Si les symptômes persistent
Comme une lumière violente regardée un peu trop longtemps et dont la forme colorée persiste encore sous les paupières fermées, l'image de ce garçon me poursuit après plusieurs jours.
Je me retourne dans la rue sur les tous les blonds qui passent, je vérifie bien que ce n'est pas lui, là, dans le bus, avec le même t-shirt orange, qu'il n'est pas dans la salle de lecture de la bibliothèque, ni à la cafétéria de la fac, qu'il ne s'attarde pas aux terrasses des cafés malgré ce soleil inhabituel. Je voudrais juste que le hasard le dépose une nouvelle fois devant moi, comme un de ces morceaux de bois après les grandes marées, un bois flotté, lisse et doux. Je ne veux pas le traquer, je ne veux pas le rechercher, je veux le retrouver et lui dire, d'un air détaché (mais comment ?) que nous n'avons peut-être pas, en une seule courte nuit et un long matin, épuisé complétement le plaisir de cette rencontre.
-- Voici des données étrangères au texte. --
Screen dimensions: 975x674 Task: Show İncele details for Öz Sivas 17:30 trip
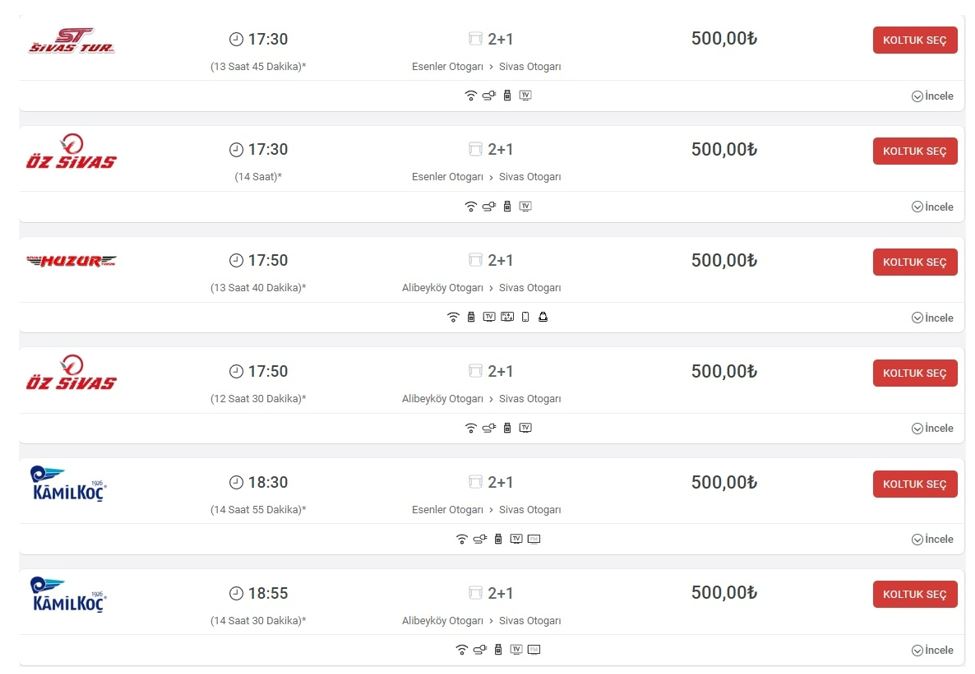[932, 207]
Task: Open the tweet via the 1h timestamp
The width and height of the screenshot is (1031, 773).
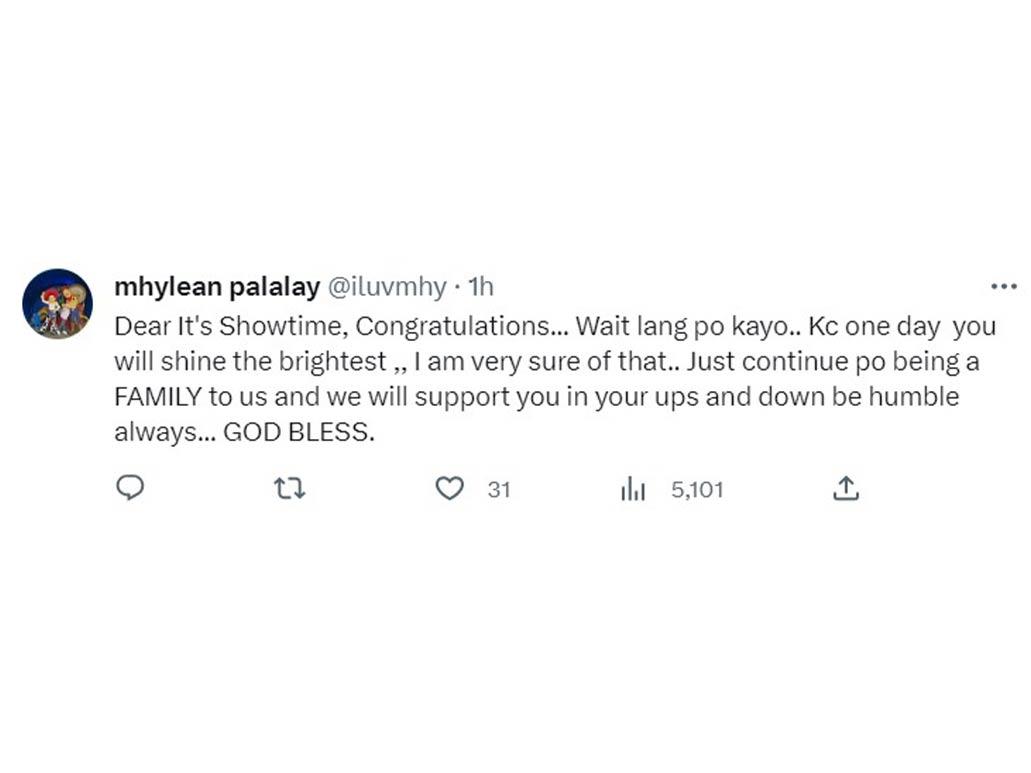Action: click(x=478, y=286)
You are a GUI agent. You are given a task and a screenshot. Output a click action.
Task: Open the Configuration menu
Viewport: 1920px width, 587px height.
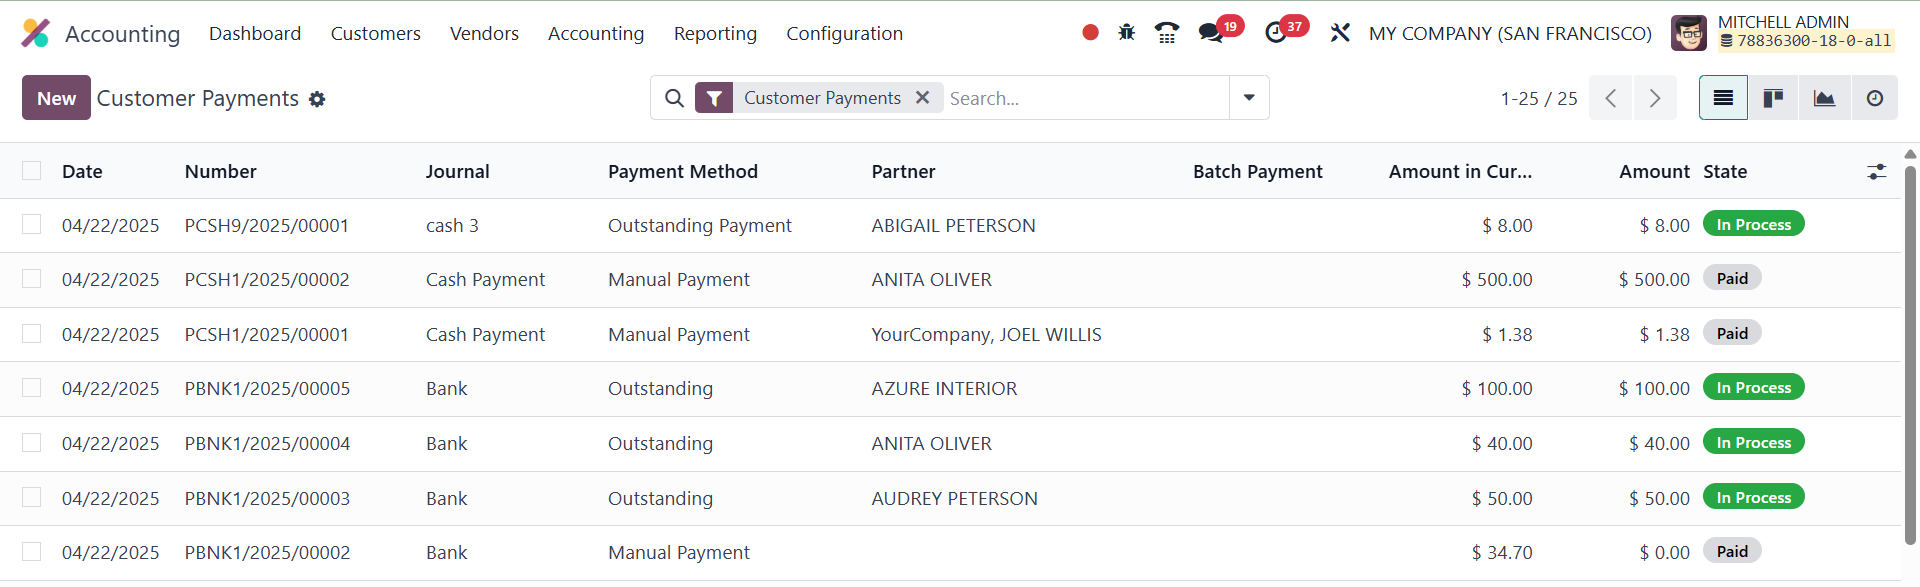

A. se moque doucement et imite, assez bien, Arletty : "Mais enfin ! Paris est tout petit pour ceux qui s'aiment comme nous d'un aussi grand amour !" Je souris (mais pas plus). Je sais que je retrouve mes peurs profondes et que je confonds, encore, séparé et abandonné, désir et envie, terminé et perdu.
Comme dans la chanson (cliquer sur l'image), ce matin bleu ne quitte pas mon esprit...
08/09/05 - 05:52
S’avancer le souffle ému, le pas mesurant toute l’humilité de son épaisseur de verre à l’heure de ne redevenir qu’un homme, se pencher au rebord d’un autre regard et apercevoir les reflets azurés du garçon demeuré au fond de soi.